The ongoing war crimes trial in Bangladesh, which seeks to heal
decades-old wounds in society by finding and punishing those who
committed grievous crimes during the country’s liberation war in 1971,
has invited applause and also raised concerns. After more than 40 years
of independence, justice is finally being seen to be done as the Sheikh
Hasina government took it upon itself to see the trials through. These
crimes remained unresolved all these years because of Bangladesh’s
complex post-liberation history. That the past is unresolved is still
seen in the present, as the fundamentalists and even the Pakistan
government have opposed the trials and the subsequent punishment. The
secular civil society, on the other hand, has put pressure on the
government to carry forward the trial and punish the war criminals. This
contradiction was on display once again when two convicted war
criminals — Ali Ahsan Mohammad Mujahid of the Jamaat-e-Islami and
Salauddin Quader Chowdhury of the Bangladesh Nationalist Party — were hanged on Sunday.

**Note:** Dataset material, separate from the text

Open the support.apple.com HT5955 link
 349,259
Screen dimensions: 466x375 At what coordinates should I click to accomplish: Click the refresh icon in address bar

While there’s little doubt that the Awami League government is committed to doing what it can to punish the war criminals,
what acts as a dampener is its embrace of the death penalty as a means
to bring in justice. From a moral standpoint, executions actually weaken
the Bangladesh government’s position in its struggle with the
extremists. It gives the trial proceedings the colour of revenge rather
than the conviction of justice, which should be the basis of a state’s
legal system. On the other side, these executions happen at a time when
Bangladesh is grappling with the problem of Islamist fundamentalism.
If the Sheikh Hasina government thought that these hangings would
weaken the Islamist politics in Bangladesh, it could well be proved
wrong in the long run. The hard-line position the government is taking
against the opposition could help extremist groups recruit followers
from among embittered opposition sympathisers. Recent incidents in
Bangladesh show that it is already happening. Despite the government’s
tough position and the hanging of its leaders, Jamaat-e-Islami, the country’s largest Islamist party,
is still organisationally strong, and has vowed to “take revenge” by
“establishing Islam in Bangladesh”. Further, it may not be a coincidence
that attacks against secular writers and their publishers
have been on the rise ever since the execution of war criminals
started. In other words, the government’s position has sharpened the
contradictions of the present rather than redressing the injustices of
the past. The challenge before Dhaka is huge. It has to ensure that
those who committed crimes against humanity during the war are brought
to justice, while at the same time preventing Islamist forces from using
that process to their benefit. By bringing the war criminals to trial
and punishing them to life imprisonment, they could have brought the
tragic events to a just closure, but relying on the death penalty
dampens the otherwise welcome process.